§ **Short exercise**
Swap "text field" for "input box" throughout the lines below and keep everything else the same.

[Items from a data source]
--- start ---
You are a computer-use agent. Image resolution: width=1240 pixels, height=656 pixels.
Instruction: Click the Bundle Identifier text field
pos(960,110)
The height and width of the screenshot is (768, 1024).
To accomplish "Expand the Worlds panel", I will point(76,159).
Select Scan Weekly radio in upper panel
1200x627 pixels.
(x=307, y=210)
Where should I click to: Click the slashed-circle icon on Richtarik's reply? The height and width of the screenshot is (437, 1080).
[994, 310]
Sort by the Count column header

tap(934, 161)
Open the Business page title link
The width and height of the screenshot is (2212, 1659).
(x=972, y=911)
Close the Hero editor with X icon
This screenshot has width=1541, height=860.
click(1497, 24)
--- end ---
§ **Task response**
You are a computer-use agent. Image resolution: width=1240 pixels, height=656 pixels.
Instruction: Click the Bundle Identifier input box
pos(960,110)
The height and width of the screenshot is (768, 1024).
To accomplish "Expand the Worlds panel", I will point(76,159).
Select Scan Weekly radio in upper panel
1200x627 pixels.
(x=307, y=210)
Where should I click to: Click the slashed-circle icon on Richtarik's reply? The height and width of the screenshot is (437, 1080).
[994, 310]
Sort by the Count column header

tap(934, 161)
Open the Business page title link
The width and height of the screenshot is (2212, 1659).
(x=972, y=911)
Close the Hero editor with X icon
This screenshot has width=1541, height=860.
click(1497, 24)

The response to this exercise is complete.